§ Assignment: In the listing that follows, the lines starting at the one containing "Given: Click the" and ending at the one containing "Screen dimensions: 800x893" are to be returned exactly, both boundary lines included, and no others.

§ Given entries:
■ ■ ■ ■
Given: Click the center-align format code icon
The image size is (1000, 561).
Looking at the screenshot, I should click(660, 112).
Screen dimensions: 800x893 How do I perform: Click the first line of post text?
■ ■ ■ ■
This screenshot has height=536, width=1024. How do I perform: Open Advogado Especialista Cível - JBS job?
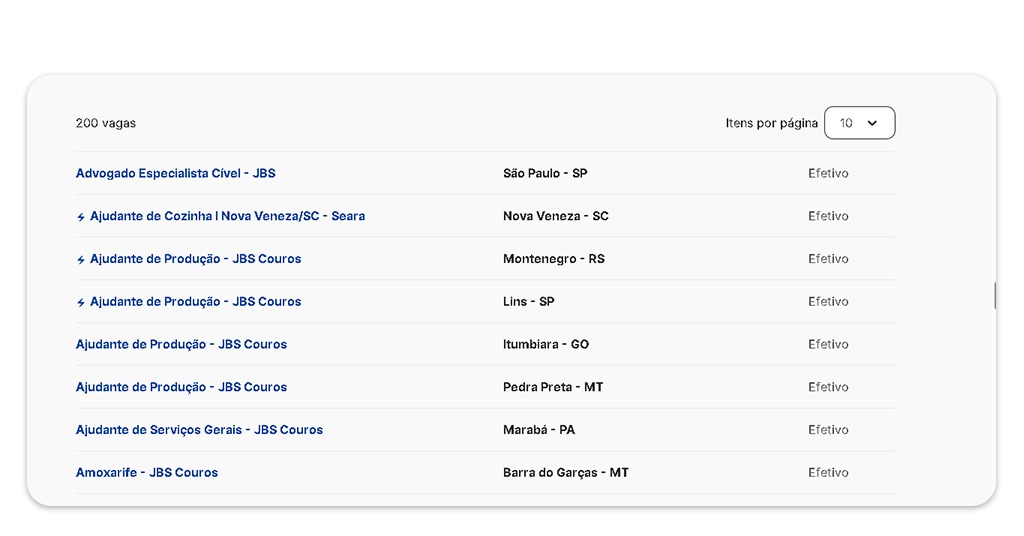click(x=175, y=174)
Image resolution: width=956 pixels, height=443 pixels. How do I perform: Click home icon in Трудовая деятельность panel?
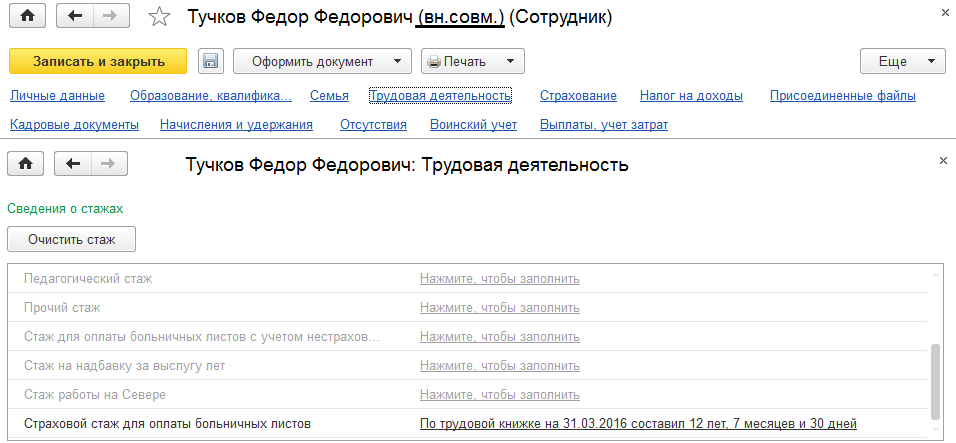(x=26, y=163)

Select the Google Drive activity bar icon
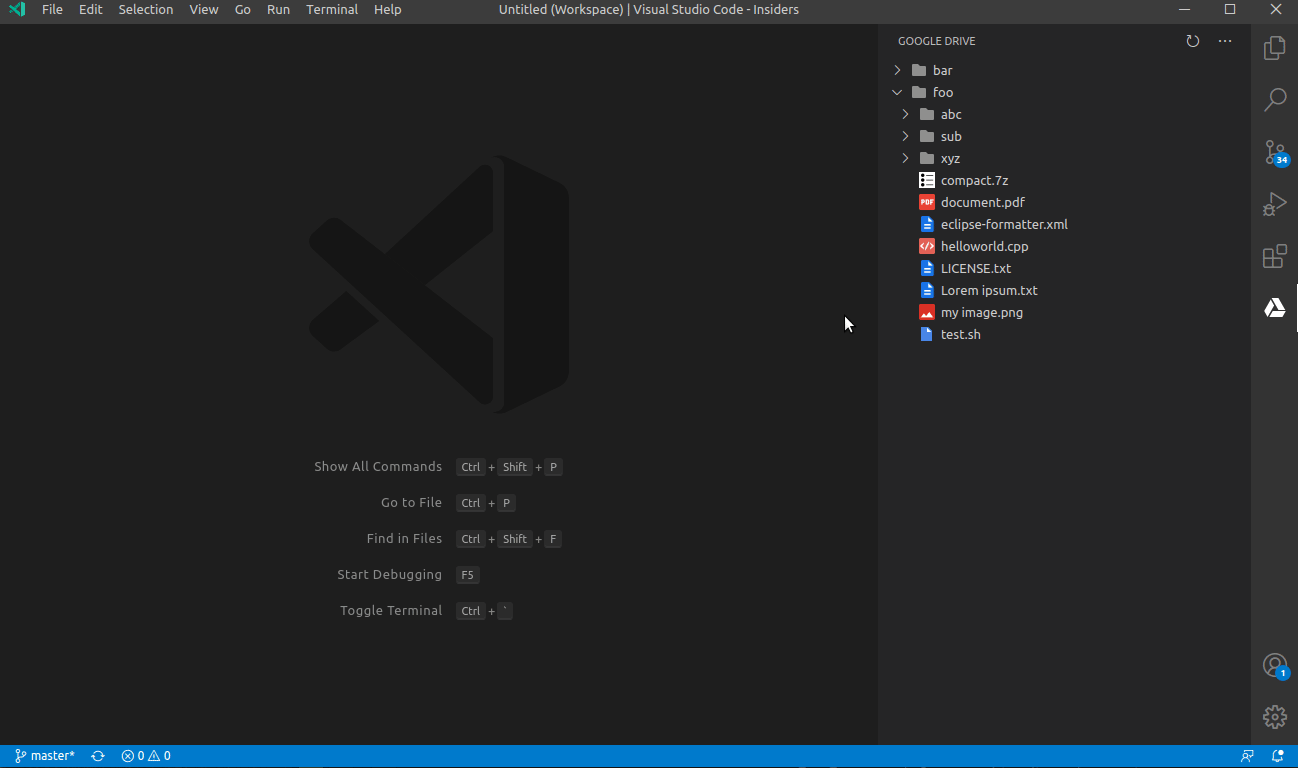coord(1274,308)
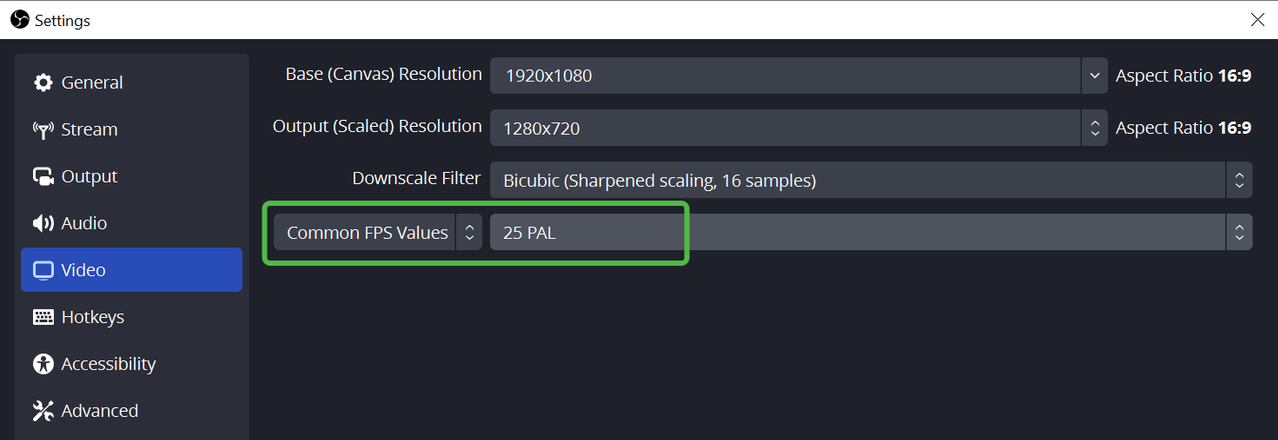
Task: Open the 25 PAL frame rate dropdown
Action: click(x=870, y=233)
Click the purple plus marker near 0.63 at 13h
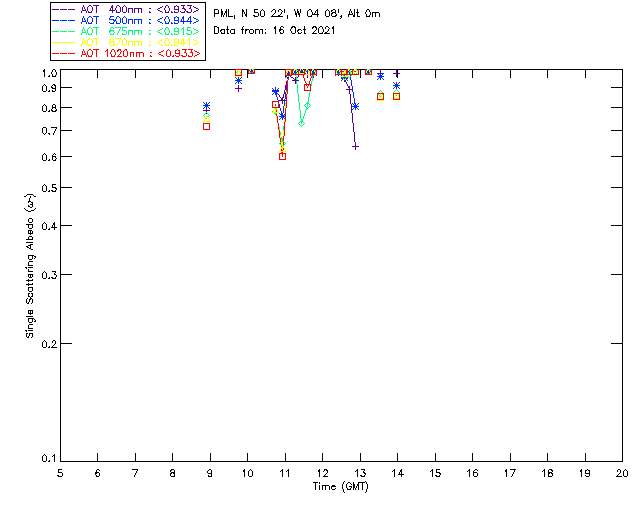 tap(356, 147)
■ ■ ■ ■
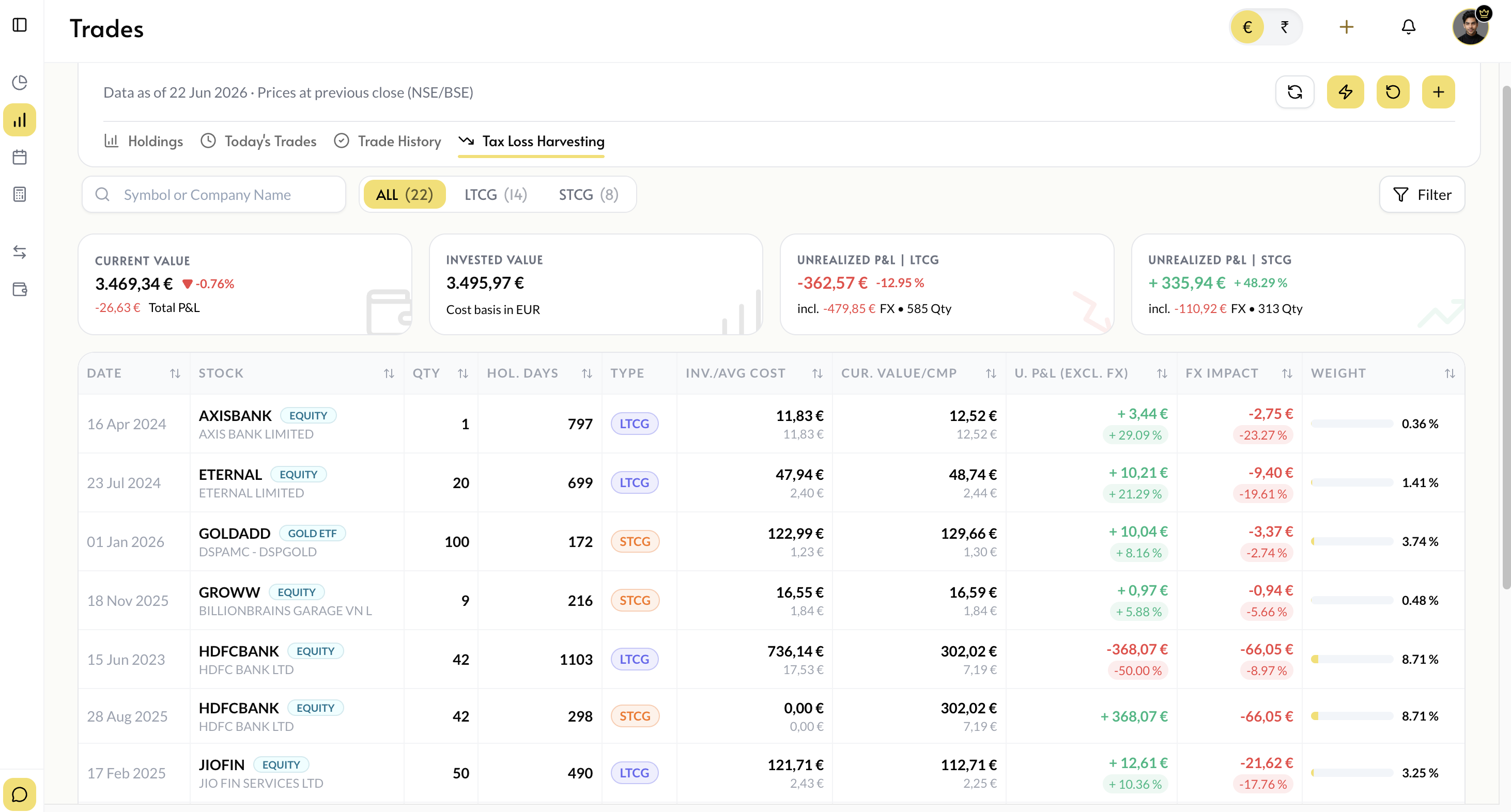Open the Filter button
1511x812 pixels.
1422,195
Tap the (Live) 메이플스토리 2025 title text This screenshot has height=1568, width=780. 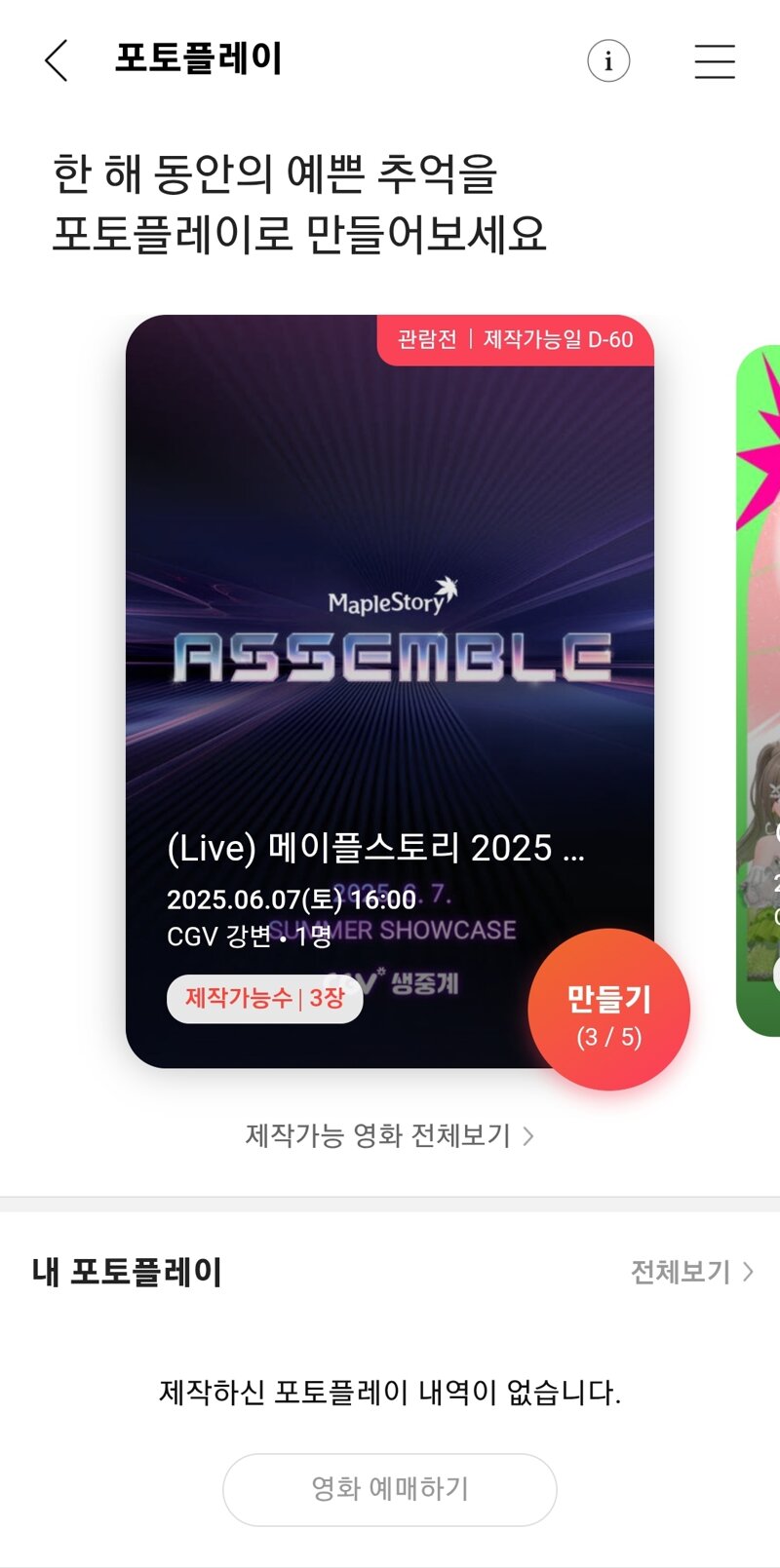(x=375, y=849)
■ ■ ■ ■
§ Answer box:
Given: Click the center-align format code icon
The image size is (1000, 561).
Looking at the screenshot, I should click(660, 112).
Screen dimensions: 800x893 How do I perform: Click the first line of post text?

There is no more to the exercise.